È stato riscontrato un bisogno di avere informazioni relative ai percorsi di cura e alla rete di servizi che si possono attivare nel fine vita: le persone intervistate riportano che i servizi sono presenti sul territorio, ma spesso non sono conosciuti o i caregivers non sanno come accedervi e come recuperare le informazioni utili alla gestione dei pazienti. La rete di servizi sembra essere poco visibile. Il progetto InVita ha attivato un gruppo che ha come obiettivo l’attivazione di diversi canali di comunicazione per rendere la rete dei servizi più conosciuta dalle persone: la costruzione di un portale web, l’utilizzo di depliant, l’uso dei social network, la promozione dei servizi durante gli eventi sono le prime azioni concrete che si prevede di sviluppare.

Formare professionisti e volontari nella gestione dei percorsi di fine vita è un ulteriore aspetto emerso dalle analisi. Tanto le parti interessate quanto i caregivers hanno evidenziato il bisogno di avere professionisti più preparati. Il bisogno principale dunque è di rendere più efficaci le formazioni, ottimizzare le risorse esistenti e creare maggiori connessioni sul territorio. Per quanto riguarda il tema “formazione” il progetto InVita ha attivato un gruppo di lavoro che ha iniziato un dialogo con i medici di base del territorio. L’obiettivo è di inserire nei percorsi di formazione il tema del fine vita, la conoscenza e la gestione della rete dei servizi, nonché dei percorsi possibili.
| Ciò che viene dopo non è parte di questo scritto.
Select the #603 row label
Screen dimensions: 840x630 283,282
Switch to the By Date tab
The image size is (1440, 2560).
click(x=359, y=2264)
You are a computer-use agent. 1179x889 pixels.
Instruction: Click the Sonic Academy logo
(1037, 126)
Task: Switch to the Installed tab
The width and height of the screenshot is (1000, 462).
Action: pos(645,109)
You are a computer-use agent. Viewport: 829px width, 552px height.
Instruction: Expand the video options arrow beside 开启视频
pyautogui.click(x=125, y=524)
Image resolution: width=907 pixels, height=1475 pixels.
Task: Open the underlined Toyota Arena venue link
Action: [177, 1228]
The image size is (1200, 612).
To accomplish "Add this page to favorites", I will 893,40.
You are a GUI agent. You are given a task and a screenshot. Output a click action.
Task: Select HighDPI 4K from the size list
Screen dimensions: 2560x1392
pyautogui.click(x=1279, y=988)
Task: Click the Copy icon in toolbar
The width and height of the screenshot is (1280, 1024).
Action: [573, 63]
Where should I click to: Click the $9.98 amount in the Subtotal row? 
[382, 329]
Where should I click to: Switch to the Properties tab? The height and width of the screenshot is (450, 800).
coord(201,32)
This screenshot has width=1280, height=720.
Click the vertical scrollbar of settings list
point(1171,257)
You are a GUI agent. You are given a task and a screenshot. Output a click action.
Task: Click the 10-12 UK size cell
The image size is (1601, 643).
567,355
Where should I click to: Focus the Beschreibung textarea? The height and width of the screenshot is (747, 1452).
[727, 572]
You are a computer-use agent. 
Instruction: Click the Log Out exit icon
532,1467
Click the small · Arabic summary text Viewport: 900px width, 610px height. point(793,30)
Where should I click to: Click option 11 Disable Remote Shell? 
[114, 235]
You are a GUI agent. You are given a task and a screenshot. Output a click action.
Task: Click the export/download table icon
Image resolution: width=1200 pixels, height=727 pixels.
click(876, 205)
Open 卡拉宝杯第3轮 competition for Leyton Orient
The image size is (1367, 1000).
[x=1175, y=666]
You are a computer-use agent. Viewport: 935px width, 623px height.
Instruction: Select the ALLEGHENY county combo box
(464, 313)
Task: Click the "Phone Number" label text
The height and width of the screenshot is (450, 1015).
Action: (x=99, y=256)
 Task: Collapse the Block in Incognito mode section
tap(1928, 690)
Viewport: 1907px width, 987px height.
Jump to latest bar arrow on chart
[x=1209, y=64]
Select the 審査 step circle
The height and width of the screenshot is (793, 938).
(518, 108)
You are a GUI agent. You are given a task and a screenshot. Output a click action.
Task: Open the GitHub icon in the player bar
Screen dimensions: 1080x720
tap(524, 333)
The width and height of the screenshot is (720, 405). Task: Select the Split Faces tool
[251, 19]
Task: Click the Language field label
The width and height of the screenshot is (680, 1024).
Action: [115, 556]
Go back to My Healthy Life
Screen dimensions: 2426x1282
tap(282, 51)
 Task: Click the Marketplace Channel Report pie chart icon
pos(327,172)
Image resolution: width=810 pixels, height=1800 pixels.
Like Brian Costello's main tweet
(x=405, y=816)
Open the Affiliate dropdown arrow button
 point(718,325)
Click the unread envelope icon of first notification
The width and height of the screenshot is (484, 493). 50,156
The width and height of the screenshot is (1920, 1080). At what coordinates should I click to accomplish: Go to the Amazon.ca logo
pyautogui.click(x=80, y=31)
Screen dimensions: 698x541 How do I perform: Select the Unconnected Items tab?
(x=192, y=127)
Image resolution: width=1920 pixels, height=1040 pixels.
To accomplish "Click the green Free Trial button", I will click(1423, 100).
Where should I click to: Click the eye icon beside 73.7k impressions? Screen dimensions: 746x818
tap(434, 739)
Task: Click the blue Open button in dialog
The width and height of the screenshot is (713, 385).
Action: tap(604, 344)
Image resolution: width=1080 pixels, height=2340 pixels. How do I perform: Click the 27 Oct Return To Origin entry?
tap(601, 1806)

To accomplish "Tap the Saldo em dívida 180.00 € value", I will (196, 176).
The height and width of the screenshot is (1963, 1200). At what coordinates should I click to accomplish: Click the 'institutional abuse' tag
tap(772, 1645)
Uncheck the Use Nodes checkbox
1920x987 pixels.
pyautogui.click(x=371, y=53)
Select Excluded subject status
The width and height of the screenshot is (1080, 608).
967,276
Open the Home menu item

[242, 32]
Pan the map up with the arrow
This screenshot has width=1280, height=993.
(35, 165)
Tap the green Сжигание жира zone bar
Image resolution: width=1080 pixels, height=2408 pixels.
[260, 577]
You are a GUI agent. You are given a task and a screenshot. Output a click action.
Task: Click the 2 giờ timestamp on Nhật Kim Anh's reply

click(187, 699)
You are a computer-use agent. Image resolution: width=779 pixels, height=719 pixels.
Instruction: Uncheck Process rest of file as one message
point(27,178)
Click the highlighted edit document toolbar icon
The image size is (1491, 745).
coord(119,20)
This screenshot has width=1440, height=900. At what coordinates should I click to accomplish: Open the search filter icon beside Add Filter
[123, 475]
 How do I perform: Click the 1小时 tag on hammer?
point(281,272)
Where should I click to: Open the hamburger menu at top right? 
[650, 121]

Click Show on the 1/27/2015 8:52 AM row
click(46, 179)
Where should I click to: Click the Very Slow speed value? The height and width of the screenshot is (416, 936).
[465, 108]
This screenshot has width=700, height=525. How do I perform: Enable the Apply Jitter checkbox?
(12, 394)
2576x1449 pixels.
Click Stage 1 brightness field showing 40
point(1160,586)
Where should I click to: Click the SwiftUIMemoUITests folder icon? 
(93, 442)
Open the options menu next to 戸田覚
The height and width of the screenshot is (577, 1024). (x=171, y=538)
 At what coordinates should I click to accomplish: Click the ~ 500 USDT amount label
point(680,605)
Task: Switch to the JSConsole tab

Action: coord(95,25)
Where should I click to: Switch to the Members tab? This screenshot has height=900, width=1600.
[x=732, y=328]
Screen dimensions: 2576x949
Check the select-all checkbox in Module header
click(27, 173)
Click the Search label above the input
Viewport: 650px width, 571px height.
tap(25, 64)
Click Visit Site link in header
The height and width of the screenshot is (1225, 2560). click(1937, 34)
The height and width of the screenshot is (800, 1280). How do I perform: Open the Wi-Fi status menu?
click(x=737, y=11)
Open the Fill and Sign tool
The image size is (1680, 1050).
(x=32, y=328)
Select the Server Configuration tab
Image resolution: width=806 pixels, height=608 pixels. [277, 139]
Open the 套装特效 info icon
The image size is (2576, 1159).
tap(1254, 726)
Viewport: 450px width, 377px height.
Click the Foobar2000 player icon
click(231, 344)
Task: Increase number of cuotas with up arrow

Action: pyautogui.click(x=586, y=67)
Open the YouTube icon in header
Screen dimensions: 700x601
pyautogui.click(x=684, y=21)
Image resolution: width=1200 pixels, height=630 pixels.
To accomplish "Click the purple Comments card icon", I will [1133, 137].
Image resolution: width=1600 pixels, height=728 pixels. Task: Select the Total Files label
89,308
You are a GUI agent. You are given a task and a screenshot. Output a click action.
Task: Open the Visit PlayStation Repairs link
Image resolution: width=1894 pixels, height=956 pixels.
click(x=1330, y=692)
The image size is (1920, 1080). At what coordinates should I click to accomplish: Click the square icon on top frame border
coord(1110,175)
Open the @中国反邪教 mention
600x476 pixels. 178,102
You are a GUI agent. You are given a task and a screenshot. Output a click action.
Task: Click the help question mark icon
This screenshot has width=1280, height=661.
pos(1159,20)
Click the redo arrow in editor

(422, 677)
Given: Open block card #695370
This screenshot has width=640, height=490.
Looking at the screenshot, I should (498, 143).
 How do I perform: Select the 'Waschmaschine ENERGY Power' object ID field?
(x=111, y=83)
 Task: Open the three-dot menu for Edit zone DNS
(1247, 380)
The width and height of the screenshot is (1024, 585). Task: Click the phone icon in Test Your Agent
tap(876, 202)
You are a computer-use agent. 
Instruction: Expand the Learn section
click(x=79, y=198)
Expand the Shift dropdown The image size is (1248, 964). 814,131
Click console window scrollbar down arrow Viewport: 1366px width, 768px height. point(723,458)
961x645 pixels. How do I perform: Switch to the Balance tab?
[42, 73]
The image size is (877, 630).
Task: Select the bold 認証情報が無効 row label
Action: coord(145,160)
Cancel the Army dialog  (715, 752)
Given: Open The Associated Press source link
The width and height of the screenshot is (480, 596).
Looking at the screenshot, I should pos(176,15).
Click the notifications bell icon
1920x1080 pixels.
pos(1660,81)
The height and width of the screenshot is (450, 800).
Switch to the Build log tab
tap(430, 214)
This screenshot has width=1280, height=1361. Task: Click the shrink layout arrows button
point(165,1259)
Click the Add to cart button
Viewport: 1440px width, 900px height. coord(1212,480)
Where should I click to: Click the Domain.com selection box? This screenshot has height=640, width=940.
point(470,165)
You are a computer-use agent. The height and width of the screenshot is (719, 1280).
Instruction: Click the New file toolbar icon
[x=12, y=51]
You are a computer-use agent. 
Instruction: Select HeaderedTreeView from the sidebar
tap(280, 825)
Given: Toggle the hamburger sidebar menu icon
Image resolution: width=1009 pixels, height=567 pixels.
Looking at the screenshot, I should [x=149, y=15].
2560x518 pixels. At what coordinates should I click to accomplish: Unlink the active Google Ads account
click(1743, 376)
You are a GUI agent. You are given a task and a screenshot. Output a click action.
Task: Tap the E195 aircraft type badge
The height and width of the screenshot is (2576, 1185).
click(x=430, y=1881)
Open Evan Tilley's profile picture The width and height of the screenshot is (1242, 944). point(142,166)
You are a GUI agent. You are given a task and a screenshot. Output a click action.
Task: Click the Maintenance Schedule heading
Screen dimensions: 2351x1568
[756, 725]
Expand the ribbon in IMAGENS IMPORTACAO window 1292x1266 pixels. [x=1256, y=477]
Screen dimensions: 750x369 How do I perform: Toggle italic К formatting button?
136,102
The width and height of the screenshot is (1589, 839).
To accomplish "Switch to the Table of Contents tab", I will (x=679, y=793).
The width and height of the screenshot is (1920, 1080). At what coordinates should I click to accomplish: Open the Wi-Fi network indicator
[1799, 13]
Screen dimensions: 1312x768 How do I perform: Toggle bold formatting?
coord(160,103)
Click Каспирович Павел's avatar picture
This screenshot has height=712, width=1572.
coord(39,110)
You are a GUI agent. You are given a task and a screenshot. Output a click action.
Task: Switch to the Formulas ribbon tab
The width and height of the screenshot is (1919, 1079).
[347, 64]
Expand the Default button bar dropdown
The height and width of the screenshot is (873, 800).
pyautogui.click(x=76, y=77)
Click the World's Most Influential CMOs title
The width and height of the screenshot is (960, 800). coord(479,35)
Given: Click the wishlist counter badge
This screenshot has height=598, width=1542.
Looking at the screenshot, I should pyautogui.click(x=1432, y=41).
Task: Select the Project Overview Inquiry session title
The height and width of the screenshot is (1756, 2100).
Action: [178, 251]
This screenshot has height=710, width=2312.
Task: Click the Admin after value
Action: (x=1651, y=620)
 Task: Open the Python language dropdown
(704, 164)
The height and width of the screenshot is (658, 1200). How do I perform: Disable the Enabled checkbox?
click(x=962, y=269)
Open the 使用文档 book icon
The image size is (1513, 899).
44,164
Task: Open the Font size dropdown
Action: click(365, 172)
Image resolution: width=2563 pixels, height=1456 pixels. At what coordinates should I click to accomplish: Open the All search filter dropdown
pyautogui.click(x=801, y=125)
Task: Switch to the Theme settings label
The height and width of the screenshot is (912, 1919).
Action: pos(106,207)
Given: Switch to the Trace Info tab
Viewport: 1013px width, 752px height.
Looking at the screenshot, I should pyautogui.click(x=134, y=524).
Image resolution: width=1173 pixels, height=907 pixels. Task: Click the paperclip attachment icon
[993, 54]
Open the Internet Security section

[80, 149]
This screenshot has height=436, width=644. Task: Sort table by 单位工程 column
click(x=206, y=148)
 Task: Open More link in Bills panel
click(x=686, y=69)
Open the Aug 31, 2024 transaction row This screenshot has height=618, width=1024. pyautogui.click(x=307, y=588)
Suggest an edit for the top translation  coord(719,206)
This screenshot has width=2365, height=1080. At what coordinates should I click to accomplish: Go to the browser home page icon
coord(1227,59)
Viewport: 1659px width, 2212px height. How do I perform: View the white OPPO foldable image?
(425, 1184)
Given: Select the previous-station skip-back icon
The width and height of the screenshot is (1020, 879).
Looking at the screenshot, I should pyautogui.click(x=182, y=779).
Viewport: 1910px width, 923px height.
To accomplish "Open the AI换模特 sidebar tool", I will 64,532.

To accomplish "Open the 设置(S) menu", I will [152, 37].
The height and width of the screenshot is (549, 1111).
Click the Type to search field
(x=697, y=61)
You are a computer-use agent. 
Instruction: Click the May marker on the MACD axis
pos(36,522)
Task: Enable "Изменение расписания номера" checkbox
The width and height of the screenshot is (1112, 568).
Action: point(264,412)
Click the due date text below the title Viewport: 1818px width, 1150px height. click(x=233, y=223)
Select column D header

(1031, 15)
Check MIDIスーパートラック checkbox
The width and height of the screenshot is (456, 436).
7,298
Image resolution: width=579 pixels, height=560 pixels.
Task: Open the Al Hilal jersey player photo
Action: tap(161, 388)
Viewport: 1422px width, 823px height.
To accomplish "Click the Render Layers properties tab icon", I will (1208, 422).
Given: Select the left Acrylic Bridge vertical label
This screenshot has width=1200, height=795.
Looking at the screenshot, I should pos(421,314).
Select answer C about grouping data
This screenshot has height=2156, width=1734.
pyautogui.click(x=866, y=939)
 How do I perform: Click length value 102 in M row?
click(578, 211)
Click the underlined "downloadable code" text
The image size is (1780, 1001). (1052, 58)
Sia le parti interessate sia i caregivers percepiscono le difficoltà organizzative del sistema sanitario legate alla scarsità delle risorse economiche e di personale, la mancanza di figure di coordinamento nei percorsi legati al fine vita, il bisogno di avere dei servizi specifici che intervengano in maniera tempestiva. Il “modello a guida comunitaria” presentato durante il convegno dalla prof.ssa Samar Aoun è la “buona prassi” che InVita sperimenterà nei prossimi mesi anche nel nostro territorio, con l’obiettivo di riattivare processi di condivisione, collaborazione, solidarietà, comunicazione, che aiutino a sviluppare un senso di appartenenza al territorio e, di conseguenza, fare in modo che la comunità allargata attivi le proprie risorse per rispondere ai bisogni delle persone. Sebbene non sia emerso esplicitamente dalla mappatura, nel corso dello sviluppo del progetto il tema delle “tutele e dei diritti sul fine vita” è sembrato essere di grande impatto per la vita delle persone, ma poco considerato dalla rete dei servizi.

Sono emersi altri risultati, come la necessità di rispondere a bisogni di tipo psicologico-emotivo e spirituale di pazienti, caregivers, famiglie, volontari, professionisti, ma anche la difficoltà di tipo sociale e relazionale, dovute ad un maggior isolamento, ai problemi economici delle famiglie, alla disgregazione del tessuto sociale.